Pointless Beauty: The Year’s Oscar-Worthy Actors Star in a Surreal Series

By  · Published on November 29th, 2013

The experiment seems healthy enough. Take 10 incredible performers from 2013, get random lines of dialogue from 10 other creatives, snag some shoot time with Janusz Kaminski and deliver something poetic for the end of the year. Unfortunately (or fortunately) the results of The New York Times Magazine “Making a Scene” project are an eyebrow-stretching blend of unintentional hilariousness and forced high art importance.

Make no mistake, Kaminski knows how to shoot. We’ve known that since (at least) Schindler’s List, and a reminder is always welcomed, but it’s disheartening to see so much talent utilized in the pursuit of whatever is going on here.

In one scene Cate Blanchett sits down to a delicious fish in a pristine setting, utters a line provided by mumblecore maven Andrew Bujalski, then throws herself back against the bench with Norma Desmond-esque gusto. In another, Bradley Cooper rage dances in a puddle. Thanks to Greta Gerwig and Adele Exarchopoulos there are two (two!) shorts where women act manically before saying something idiosyncratic and losing control. Bonus points go to Gerwig for saying her dialogue to a taxidermied bear.

There’s a core problem and there’s a cosmetic one that divide the shorts into two distinctive camps. The sans-context nature of the scenic ingredients ensures that zero drama can be built, and the music they’ve chosen is almost universally severe. Thus, you end up with attempts at drama without character and comic moments built exclusively from exaggeration. Funny strange versus Funny Ha Ha.

Oddly enough, the fatal flaw stems from the lines provided by filmmakers like Bujalski, Sarah Polley, J.C. Chandor, Seth Rogen and Evan Goldberg. They could literally be anything, and it’s interesting to wonder how long each spent on providing the project with their bits of language. Some show some real effort, while others feel off the cuff. The surprise? It’s the well-written dialogue that sinks the scene, while stuff like Polley’s “Yes, I’m wearing a wig,” becomes a delightful noir-twinged punchline delivered by Julia Louis-Dreyfuss and the Rogen/Goldberg offering “Actually I’ve never really liked tofu” caps a triumphantly epic bread-slicing session with Robert Redford.

The other issue is the level of cliche at work – dancing in water, solo freakout sessions, designer everything – that screams film school student punching above his intellect. However, it’s really the struggle to deliver an empty, dramatic-sounding line with a single actor in a random (non-dialogue-anchored) setting that demands pretense. It’s doubtful anyone could rise above that challenge other than to overtly point to how absurd, and therefore intrinsically funny, the disconnect is.

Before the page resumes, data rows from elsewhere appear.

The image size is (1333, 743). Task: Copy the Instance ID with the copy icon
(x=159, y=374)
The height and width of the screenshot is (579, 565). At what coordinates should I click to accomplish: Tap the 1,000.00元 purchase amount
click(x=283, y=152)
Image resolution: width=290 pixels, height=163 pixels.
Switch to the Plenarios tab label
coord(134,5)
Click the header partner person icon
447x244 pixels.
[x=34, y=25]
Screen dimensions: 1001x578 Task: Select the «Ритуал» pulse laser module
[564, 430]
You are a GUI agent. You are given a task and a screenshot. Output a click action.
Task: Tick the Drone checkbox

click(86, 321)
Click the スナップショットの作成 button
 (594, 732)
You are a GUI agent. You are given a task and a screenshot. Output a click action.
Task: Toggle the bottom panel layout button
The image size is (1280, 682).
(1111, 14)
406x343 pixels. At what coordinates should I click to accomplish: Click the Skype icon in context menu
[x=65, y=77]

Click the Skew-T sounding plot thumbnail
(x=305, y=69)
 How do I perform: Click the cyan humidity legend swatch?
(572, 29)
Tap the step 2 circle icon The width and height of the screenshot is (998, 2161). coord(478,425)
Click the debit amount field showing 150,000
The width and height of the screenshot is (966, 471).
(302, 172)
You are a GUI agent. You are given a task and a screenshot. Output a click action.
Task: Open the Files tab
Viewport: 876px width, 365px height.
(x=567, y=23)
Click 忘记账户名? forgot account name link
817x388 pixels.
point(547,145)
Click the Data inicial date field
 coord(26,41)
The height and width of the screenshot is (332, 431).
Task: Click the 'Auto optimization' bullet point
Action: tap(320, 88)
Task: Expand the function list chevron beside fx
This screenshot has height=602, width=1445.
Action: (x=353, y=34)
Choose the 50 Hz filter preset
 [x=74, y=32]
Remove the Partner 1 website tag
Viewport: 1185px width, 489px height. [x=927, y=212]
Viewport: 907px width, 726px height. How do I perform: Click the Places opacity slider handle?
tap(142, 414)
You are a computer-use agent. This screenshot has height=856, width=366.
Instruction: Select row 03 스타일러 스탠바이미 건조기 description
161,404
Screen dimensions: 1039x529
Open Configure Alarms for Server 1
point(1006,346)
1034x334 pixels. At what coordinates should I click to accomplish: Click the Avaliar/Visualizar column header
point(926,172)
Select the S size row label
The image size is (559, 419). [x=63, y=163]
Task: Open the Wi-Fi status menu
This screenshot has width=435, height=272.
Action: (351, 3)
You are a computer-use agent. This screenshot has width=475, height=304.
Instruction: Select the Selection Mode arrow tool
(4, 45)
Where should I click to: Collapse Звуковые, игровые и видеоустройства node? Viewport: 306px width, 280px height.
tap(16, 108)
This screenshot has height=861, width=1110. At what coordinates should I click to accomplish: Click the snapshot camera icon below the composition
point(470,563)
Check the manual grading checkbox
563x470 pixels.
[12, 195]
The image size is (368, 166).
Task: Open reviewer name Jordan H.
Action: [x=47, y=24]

The only one that comes close (and deserves loud applause for the win) features Forest Whitaker and a line from Gerwig that benefits from Whitaker’s facial torment and the fact that the line itself has a sense of a story arc – a conflict and a resolution embedded in two sentences. It’s the only dramatic scene that feels complete and intrinsically interesting beyond its visual elements.

In other words, comedy wins the day. As do Kaminski’s (and the production design team’s) colors and textures. The rest feel like foreign cologne and cognac commercials that make famous actors blush when they wind up online. Gorgeously shot, but pointless (and mildly irritating).

Despite all of this, you may want to check them out for yourself (they’re only a minute each, to be fair), but for my money the only one’s worth the time are the scenes featuring Redford, Louis-Dreyfus and Whitaker. All of that talent, so few taxidermied bears.